* _TASK TO CARRY OUT_: Please write out every entry below exactly, leaving out any pictures.

* _DATASET EXCERPTS_:
++++++++++++++++++++

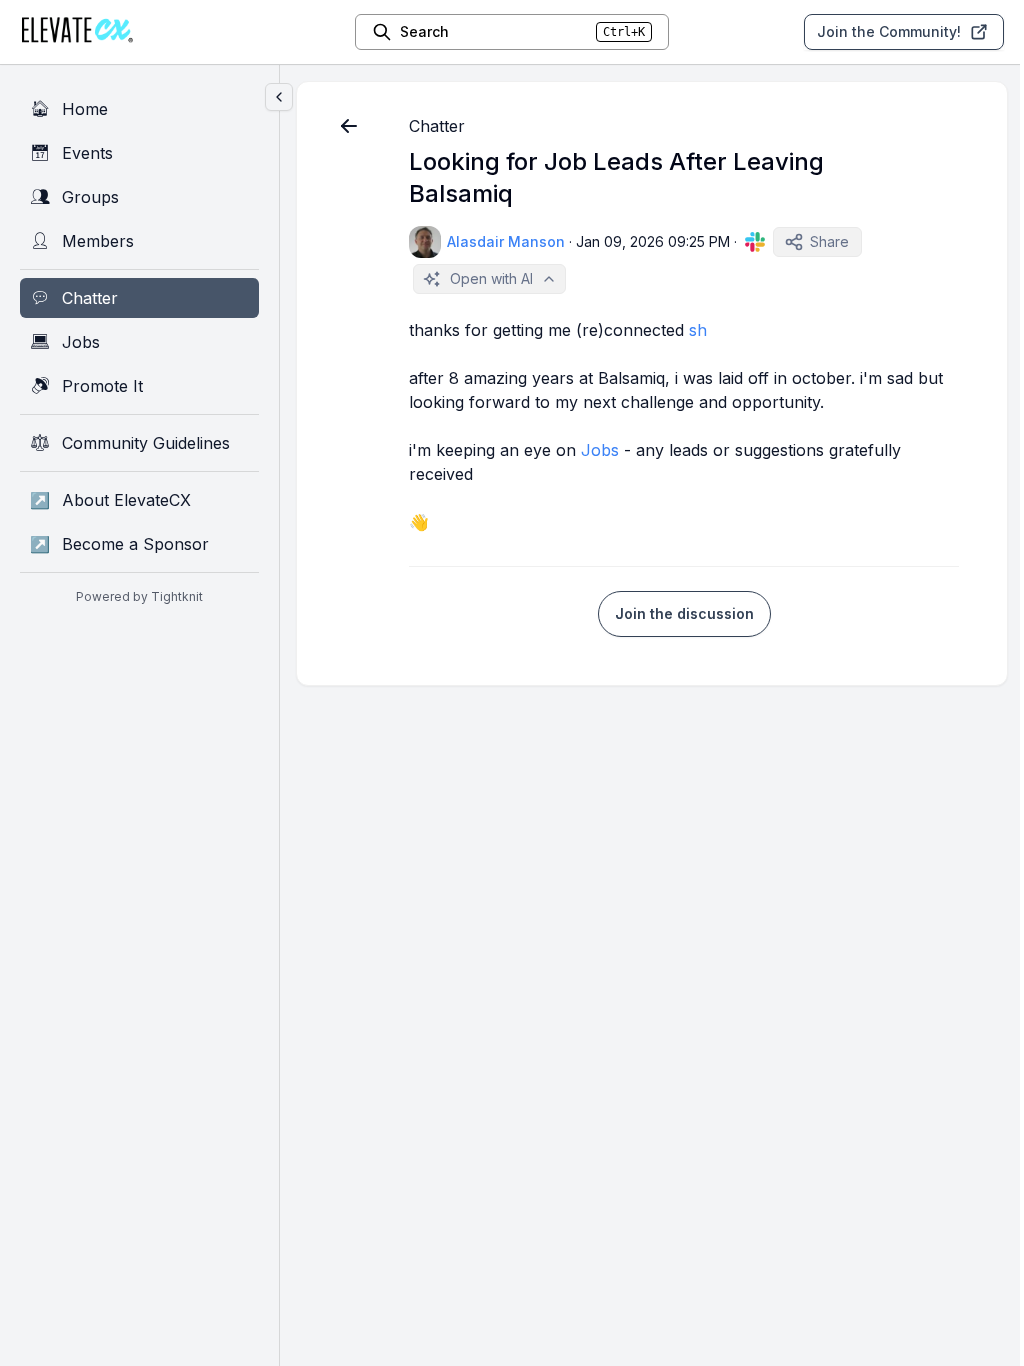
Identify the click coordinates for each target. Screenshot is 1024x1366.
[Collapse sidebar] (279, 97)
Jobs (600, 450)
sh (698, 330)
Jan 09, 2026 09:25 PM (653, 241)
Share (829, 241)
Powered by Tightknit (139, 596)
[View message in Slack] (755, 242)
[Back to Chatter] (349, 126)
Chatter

++++++++++++++++++++

* _SOLVED PROBLEM_:
Identify the click coordinates for each target. Screenshot is 1024x1366.
[Collapse sidebar] (279, 97)
Jobs (600, 450)
sh (698, 330)
Jan 09, 2026 09:25 PM (653, 241)
Share (829, 241)
Powered by Tightknit (139, 596)
[View message in Slack] (755, 242)
[Back to Chatter] (349, 126)
Chatter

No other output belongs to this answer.